Best Buy is reexamining the processes around its Express kiosks, managed by ZoomSystems, after a columnist from Time Magazine published details of his unpleasant experience with a kiosk at a San Francisco airport. The reporter tried to buy an $80 battery case for his iPhone 4S but had several problems, including problems with the touchscreen and issues with the machine not emailing his receipt. Also, the product he thought he purchased ended up being a different model than he expected. He became frustrated after discovering a strict return policy.
"Best Buy Express machines have a pretty hard-nosed return policy: You can return a gadget only if it's unopened or defective, and then only by calling a toll-free number and waiting for a prepaid shipping label.
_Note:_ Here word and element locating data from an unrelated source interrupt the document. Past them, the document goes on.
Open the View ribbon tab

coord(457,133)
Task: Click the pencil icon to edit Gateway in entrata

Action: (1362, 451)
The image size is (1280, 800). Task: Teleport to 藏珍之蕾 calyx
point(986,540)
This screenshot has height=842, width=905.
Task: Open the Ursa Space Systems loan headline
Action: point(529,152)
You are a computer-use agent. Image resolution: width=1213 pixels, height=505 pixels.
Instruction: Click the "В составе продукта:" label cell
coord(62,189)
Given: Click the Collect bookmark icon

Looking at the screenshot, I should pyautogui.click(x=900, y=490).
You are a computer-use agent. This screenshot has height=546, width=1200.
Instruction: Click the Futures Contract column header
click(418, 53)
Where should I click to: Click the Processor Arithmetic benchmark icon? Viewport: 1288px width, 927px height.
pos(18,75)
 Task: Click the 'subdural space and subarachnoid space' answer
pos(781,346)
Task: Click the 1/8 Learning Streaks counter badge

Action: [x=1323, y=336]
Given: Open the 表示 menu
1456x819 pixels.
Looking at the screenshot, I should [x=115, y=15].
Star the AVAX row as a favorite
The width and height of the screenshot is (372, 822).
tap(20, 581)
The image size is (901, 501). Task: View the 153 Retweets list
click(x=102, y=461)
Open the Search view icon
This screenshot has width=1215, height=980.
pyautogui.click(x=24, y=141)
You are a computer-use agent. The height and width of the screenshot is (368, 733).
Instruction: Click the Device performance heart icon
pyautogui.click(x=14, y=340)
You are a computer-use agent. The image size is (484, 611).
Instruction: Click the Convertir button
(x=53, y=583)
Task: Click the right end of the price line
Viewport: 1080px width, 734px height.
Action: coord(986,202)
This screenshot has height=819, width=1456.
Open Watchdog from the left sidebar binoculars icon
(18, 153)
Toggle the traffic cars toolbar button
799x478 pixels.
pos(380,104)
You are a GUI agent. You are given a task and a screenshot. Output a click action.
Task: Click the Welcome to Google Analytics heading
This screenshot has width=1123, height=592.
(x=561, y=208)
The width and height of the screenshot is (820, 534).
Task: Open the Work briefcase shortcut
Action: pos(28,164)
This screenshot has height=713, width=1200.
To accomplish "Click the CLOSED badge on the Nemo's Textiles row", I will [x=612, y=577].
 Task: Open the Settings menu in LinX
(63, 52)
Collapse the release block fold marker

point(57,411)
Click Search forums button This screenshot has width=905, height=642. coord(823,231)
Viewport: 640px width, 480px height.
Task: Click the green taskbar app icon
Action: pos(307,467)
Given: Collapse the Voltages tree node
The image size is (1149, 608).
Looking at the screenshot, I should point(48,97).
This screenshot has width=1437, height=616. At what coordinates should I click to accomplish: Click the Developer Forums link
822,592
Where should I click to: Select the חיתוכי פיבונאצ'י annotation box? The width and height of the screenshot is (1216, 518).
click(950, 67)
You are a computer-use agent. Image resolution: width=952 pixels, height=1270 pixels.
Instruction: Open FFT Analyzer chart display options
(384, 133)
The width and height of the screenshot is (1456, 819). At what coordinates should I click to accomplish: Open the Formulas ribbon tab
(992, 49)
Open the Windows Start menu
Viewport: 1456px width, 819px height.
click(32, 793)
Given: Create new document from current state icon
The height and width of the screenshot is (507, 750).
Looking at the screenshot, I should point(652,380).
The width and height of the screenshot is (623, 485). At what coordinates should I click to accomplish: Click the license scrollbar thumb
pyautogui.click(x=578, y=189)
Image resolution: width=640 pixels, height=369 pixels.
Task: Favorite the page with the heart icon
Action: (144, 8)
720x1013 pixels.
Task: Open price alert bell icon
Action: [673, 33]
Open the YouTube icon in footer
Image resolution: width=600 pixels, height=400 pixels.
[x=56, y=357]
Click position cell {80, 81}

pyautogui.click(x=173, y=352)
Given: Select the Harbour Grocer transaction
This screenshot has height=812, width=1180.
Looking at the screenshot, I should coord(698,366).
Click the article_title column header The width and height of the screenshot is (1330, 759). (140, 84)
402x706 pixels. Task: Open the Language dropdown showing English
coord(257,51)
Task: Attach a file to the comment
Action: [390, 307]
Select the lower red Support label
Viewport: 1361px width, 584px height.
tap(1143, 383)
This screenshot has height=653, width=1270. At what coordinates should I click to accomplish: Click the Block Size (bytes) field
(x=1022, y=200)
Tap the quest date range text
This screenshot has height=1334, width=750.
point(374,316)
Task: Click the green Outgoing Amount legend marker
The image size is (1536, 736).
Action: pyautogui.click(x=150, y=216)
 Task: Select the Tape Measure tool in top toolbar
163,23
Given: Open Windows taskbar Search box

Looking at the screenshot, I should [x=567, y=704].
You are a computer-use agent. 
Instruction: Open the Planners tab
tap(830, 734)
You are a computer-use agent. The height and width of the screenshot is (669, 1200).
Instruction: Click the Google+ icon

Buyer's remorse isn't an adequate excuse," he wrote in the column. "And as my receipt put it, 'Items purchased through Best Buy Express(TM) MAY NOT be returned to Best Buy stores or through BestBuy.com.'"
Best Buy is looking into the matter, according to an email from the company's senior public relations specialist, Jeremy Baier, to KioskMarketplace.com
"We're working directly with the reporter through our executive customer care team, as his experience is one as a customer," he wrote. "We're also taking the time to reexamine our processes around the Express kiosks, but have nothing further at this time to share."
Best Buy currently has about 200 kiosks deployed.